One idea is that we could add a variable called ready to the
TestCase
that is by default true. We would then adjust the runMiddle()
method to
check the ready variable and if it is true go ahead and call
runTestOrAsync. If it is false it simply would wait and call itself
again a little later. Then in your setup you set ready to false,
and
when your data loads you set ready to true.

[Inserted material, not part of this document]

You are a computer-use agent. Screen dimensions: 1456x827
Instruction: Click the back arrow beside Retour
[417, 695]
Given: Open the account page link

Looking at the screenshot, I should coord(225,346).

I haven't thought it all the way through, but something like this
could
work. Check the source out and maybe override some of those methods
in
your own testcase to see how it works out.

Matt

-----Original Message-----
From: bringrags [EMAIL PROTECTED]
Sent: Monday, March 06, 2006 2:02 PM
Subject: [flexcoders] Asynchronous TestCase.setUp in FlexUnit

Hi,

I've been using FlexUnit with one of my projects and ran into a
problem. In one of my test cases, I want to load a bunch of data
from
an XML file in the TestCase.setUp() method, and have all of the
individual tests use this as a fixture.

The problem is that loading a file is an asynchronous operation, but
there's no mechanism to make setUp asynchronous. Consider the
following excerpt:

public function setUp():void
{
var loader:URLLoader = new URLLoader();
loader.addEventListener(Event.COMPLETE,onComplete);
loader.load(new URLRequest("myfile.xml"));
}

private function onComplete(event:Event):void
{
var loader:URLLoader = URLLoader(event.target);
myXML = new XML(loader.data);
}

public function testSomething():void
{
assertTrue("Should pass", myXML.someElement = "some value");
}

The problem is that testSomething() gets called before onComplete().
Ideally I would like to prevent the tests from running until the
onComplete() method is called.

FlexUnit provides support for having a chain of asynchronous tests,
but it doesn't seem to provide support for chaining asynchronous
setup
tasks. One possible workaround is to have each test method
explicitly
prepare the setup fixture:

public function testSomething():void
{
beginTestSetup(testSomethingHandler);
}

private function testSomethingHandler(event:Event):void
{
endTestSetup(event);

assertTrue("Should pass", xml.someElement = "some value");
}

private function beginTestSetup(eventHandler:Function):void
{
var loader:URLLoader = new URLLoader();

loader.addEventListener(Event.COMPLETE,addAsync(eventHandler,1000));
loader.load(new URLRequest("myfile.xml"));
}

private function endTestSetup(event:Event):void
{
var loader:URLLoader = URLLoader(event.target);
myXML = new XML(loader.data);
}

But this is less than ideal. Any thoughts?